I saw the biggest long haired German Shepherd I've ever seen decide to have a go at my dog. He approached, hackles glowing in the sunshine, until he got to within fifteen feet of her. If this goes the way it looks to be going, I'm not getting involved, I thought. She was lying down and showed no reaction whatsoever. He stopped, obviously thought the better of it and backed off, tail between his legs. There was a hidden communication there somewhere. She was an eighteen stone English mastiff with a twenty eight inch neck.


----------



## stuart little (16 Feb 2022)

Phil Pascoe said:


> I saw the biggest long haired German Shepherd I've ever seen decide to have a go at my dog. He approached, hackles glowing in the sunshine, until he got to within fifteen feet of her. If this goes the way it looks to be going, I'm not getting involved, I thought. She was lying down and showed no reaction whatsoever. He stopped, obviously thought the better of it and backed off, tail between his legs. There was a hidden communication there somewhere. She was an eighteen stone English mastiff with a twenty eight inch neck.

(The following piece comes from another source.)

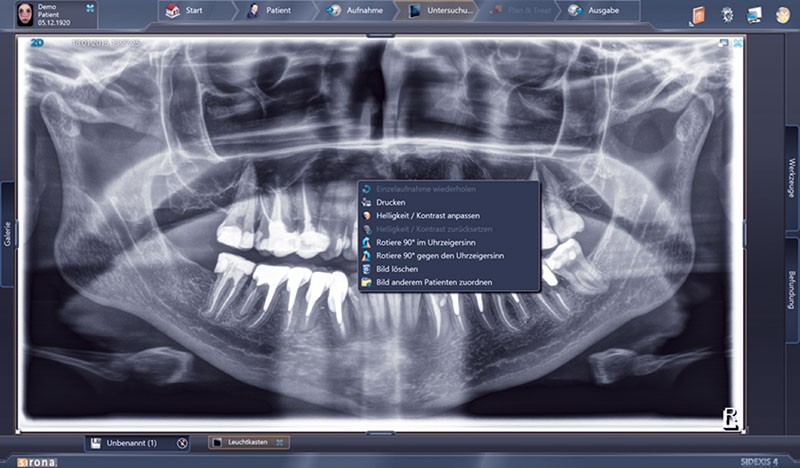Click the Leuchtkasten button
This screenshot has width=800, height=468.
(247, 441)
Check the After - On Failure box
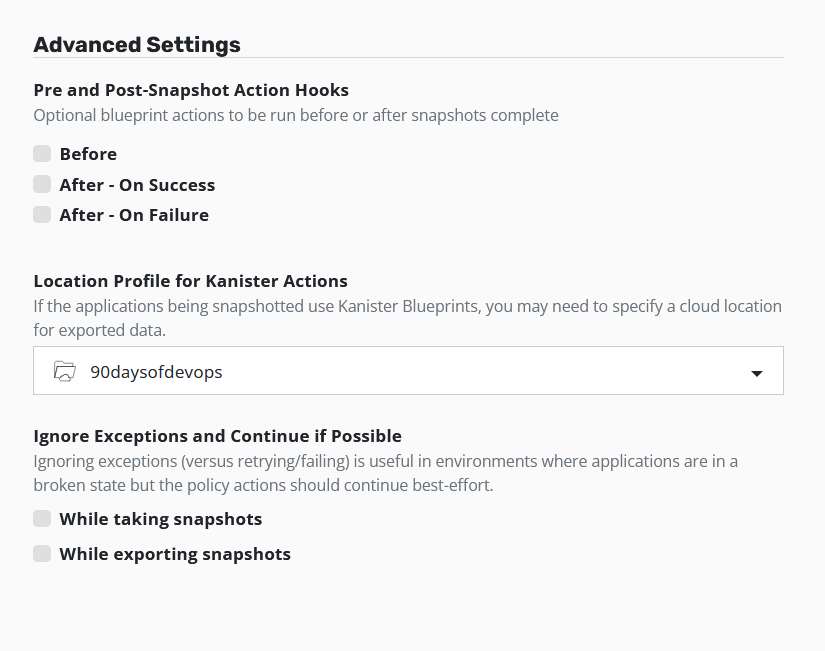Screen dimensions: 825x651 42,214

Was she named 'Fluffy' by any chance?


----------



## Just4Fun (16 Feb 2022)

Our drive is gravel but so is our street so putting down hard standing for our drive would achieve little or nothing. The drive is snow covered for several months each year and it makes no difference what is underneath the snow. The snowplough that clears our street does our drive for a small consideration and I just tidy it up with a snow shovel. I have no problem with a gravel drive.


----------



## Phil Pascoe (16 Feb 2022)

stuart little said:


> Was she named 'Fluffy' by any chance?


Poppy.


----------



## Sporky McGuffin (16 Feb 2022)

Sandyn said:


> Just long enough for the tranquiliser to take effect



Thing is in every thread on every forum about home security someone's got a reason against every potential precaution.

Alarm - they'll be in and out before anyone cares
CCTV - they'll just wear hoodies
PIR lights - that just gives them better light to work by
Dog - they'll kill or drug them
Security doors and locks - they'll put a stolen JCB through the front of your house (no, really, someone said that to me)

Blah blah blah. There's a certain class of moaner who just wants to pick holes in everything, hence my comment that it's about having multiple layers of security, not relying on any one. Beyond that it's about making your house look like it's not worth the effort so the scrotes move on elsewhere. The vast majority are opportunists, and being lit up or barked at isn't much their thing.


----------



## Spectric (16 Feb 2022)

Inspector said:


> Curious. Don't you guys have monitored alarm services?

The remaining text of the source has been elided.